Deutsche Bank y JPMorgan favorecen las monedas vinculadas a la energía en medio de la guerra con Irán La corona suiza y el dólar australiano han ganado alrededor de 2,5 % y 1%, respectivamente, desde que comenzó el conflicto, convirtiéndose en las divisas con mejor desempeño del G-10. Noticias destacadas Los inversionistas están redoblando sus apuestas a que las monedas vinculadas a la energía seguirán subiendo, mientras el conflicto entre Estados Unidos e Irán reconfigura los mercados mundiales de petróleo.

Deutsche Bank, JPMorgan Chase & Co. y Pioneer Investments están instando a sus clientes a entrar en esta operación Estrategas de JPMorgan y Deutsche recomiendan la corona noruega y el dólar australiano, que recibieron impulso este lunes después de que los futuros del Brent superaran los US$ 108 por barril, mientras se estancaban los esfuerzos por reanudar las conversaciones de paz.

Estas divisas resultan cada vez más atractivas, ya que los ingresos procedentes de la venta de energía impulsan las economías y permiten una política monetaria más restrictiva; los mercados anticipan subidas de tipos de interés este año en ambos países.
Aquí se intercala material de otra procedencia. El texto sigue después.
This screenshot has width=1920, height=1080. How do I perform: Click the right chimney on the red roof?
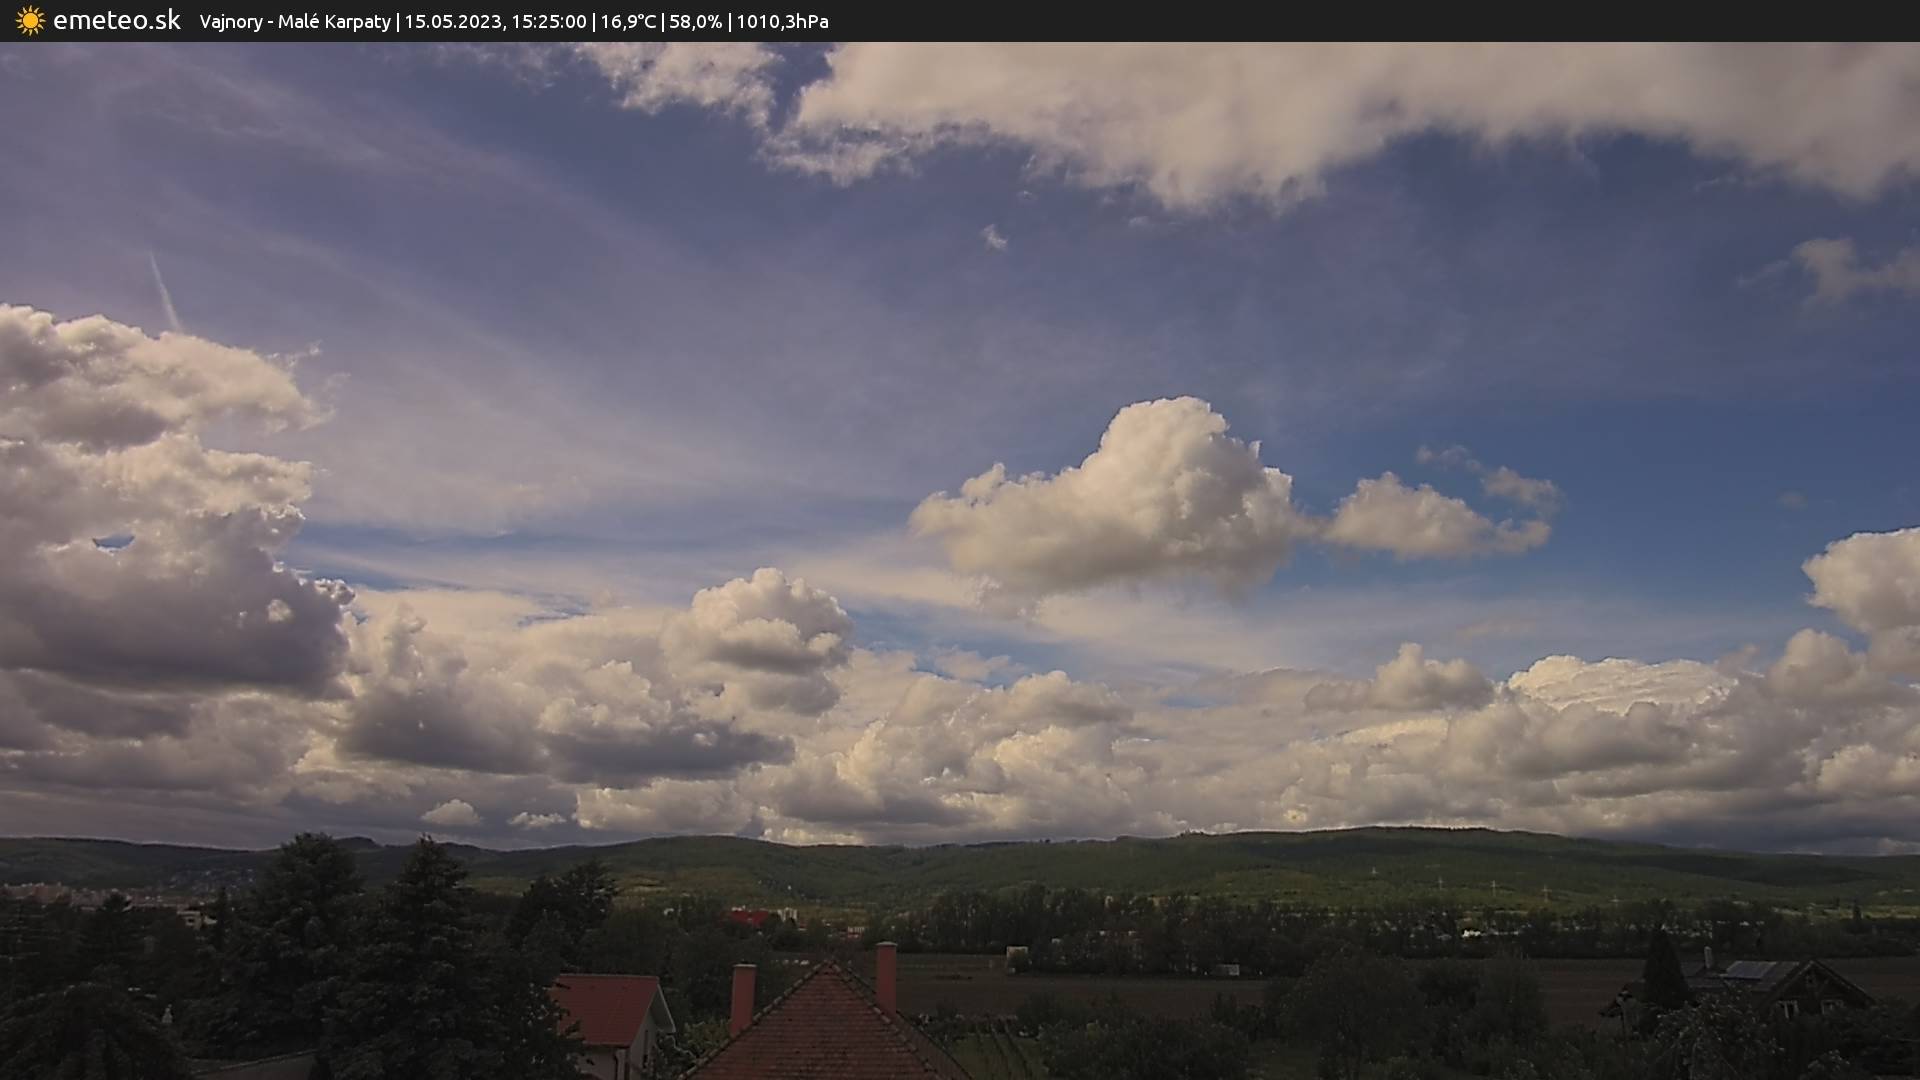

La corona suiza y el dólar australiano han ganado alrededor de 2,5 % y 1%, respectivamente, desde que comenzó el conflicto, convirtiéndose en las monedas con mejor desempeño del G-10.

JPMorgan también favorece las posiciones largas en coronas suizas frente al franco suizo y el yen japonés. En Pioneer, el estratega Paresh Upadhyaya se centra en las divisas con mayor rentabilidad de las economías ricas en energía, como Kazajstán, Brasil y Nigeria, frente a una cesta de divisas compuesta por el euro y el dólar.

“Queremos estar en lugares de alto rendimiento que sean energéticamente autosuficientes”, dijo Upadhyaya. Divisas asiáticas Las recomendaciones muestran cómo los operadores se están adaptando a un cambio más amplio en los mercados de divisas: a medida que suben los precios del petróleo y aumentan los riesgos de suministro, los inversores están favoreciendo a los exportadores que se benefician de mejores términos de intercambio, al tiempo que evitan a los importadores expuestos al aumento de los costes energéticos.